## Entries supplied:
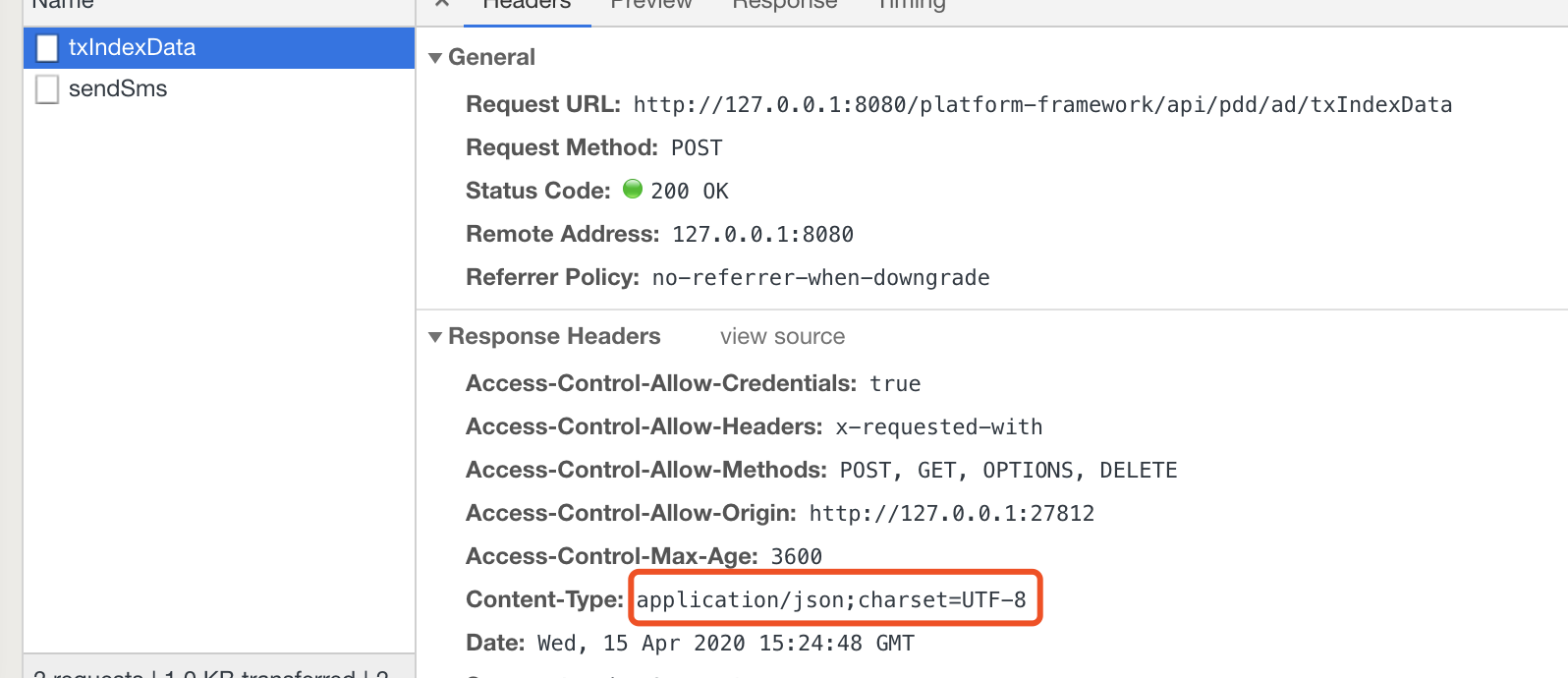The image size is (1568, 678).
Task: Collapse the General section
Action: (x=435, y=58)
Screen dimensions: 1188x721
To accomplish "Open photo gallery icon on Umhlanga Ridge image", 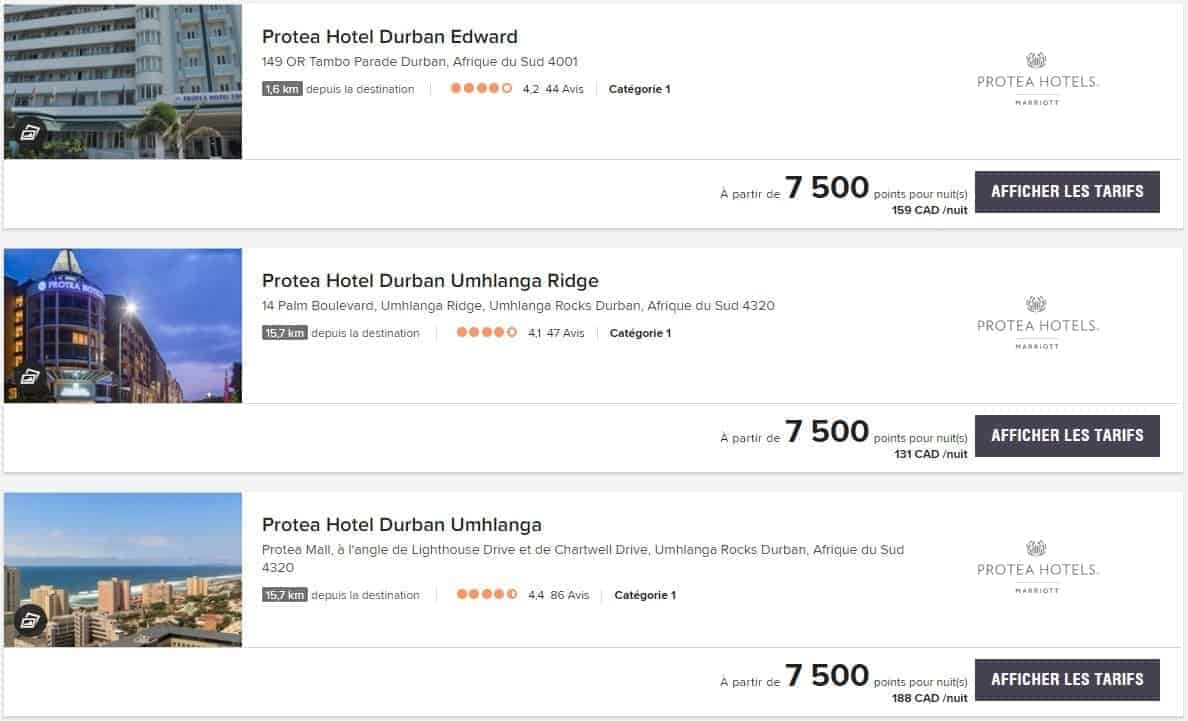I will (30, 377).
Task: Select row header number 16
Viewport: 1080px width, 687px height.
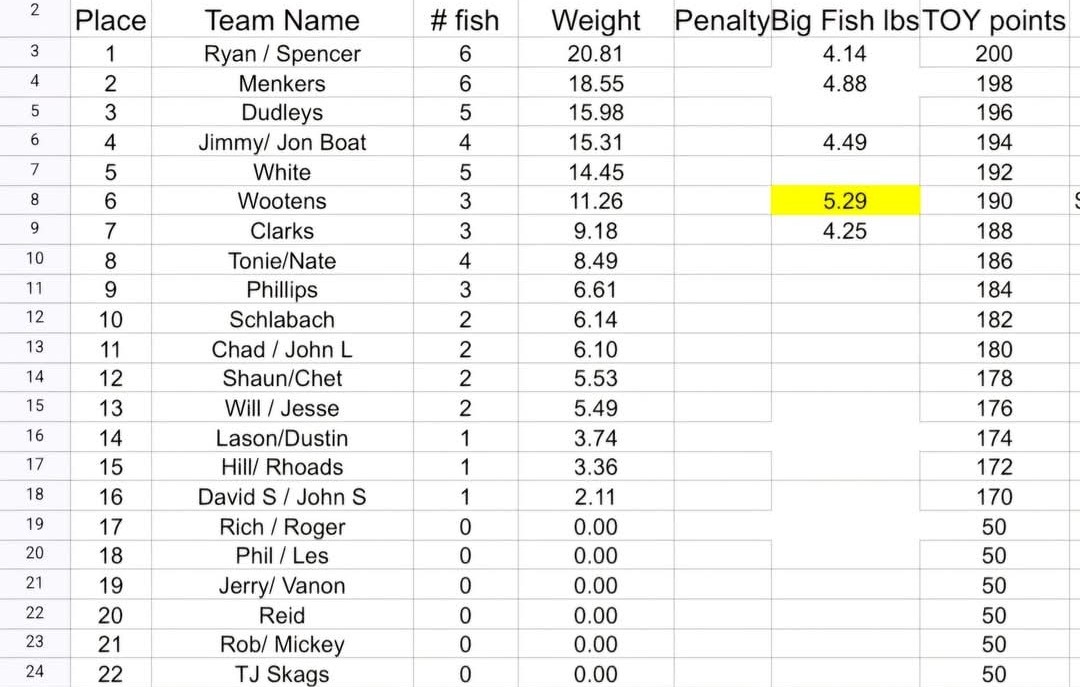Action: (x=35, y=436)
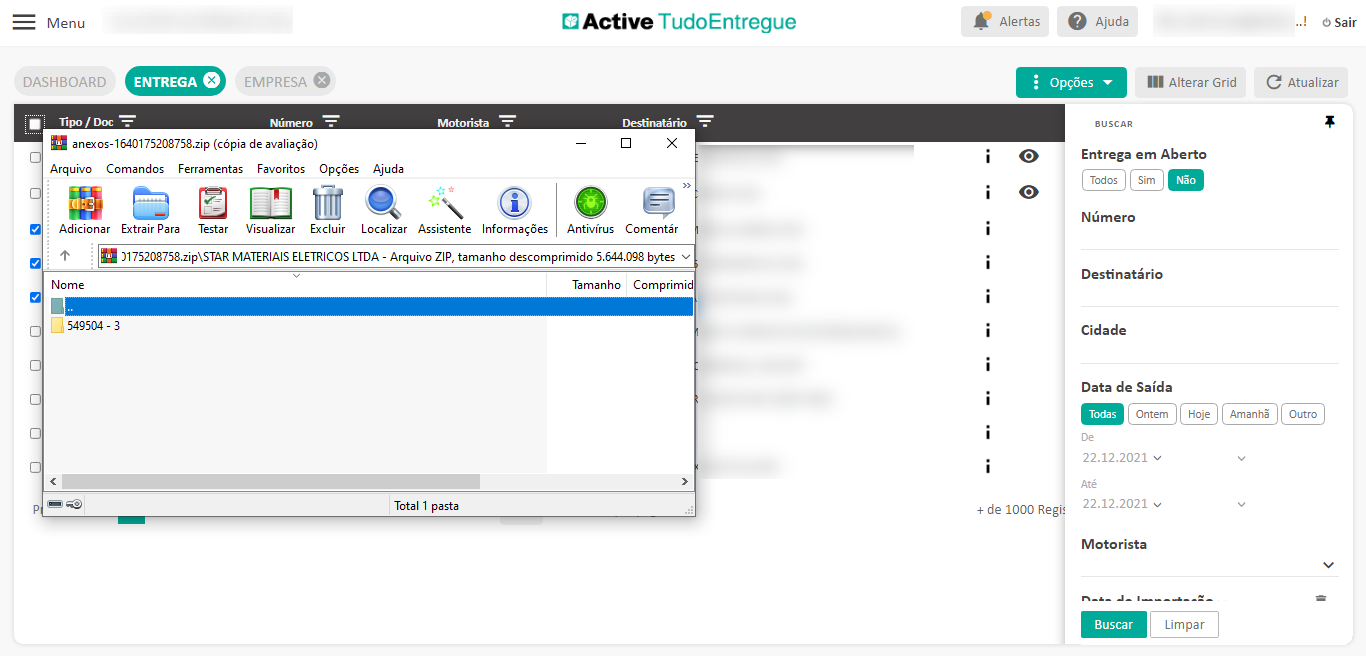Open the Visualizar book icon
Screen dimensions: 1366x656
pos(270,204)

## Task description:
Each line from the one holding "Task: Select row header number 16" to the end of the records above must be copied exactly; the pictures must not be copied.

## Written solution:
Task: Select row header number 16
Viewport: 1080px width, 687px height.
Action: (x=35, y=436)
Open the Visualizar book icon
Screen dimensions: 1366x656
pos(270,204)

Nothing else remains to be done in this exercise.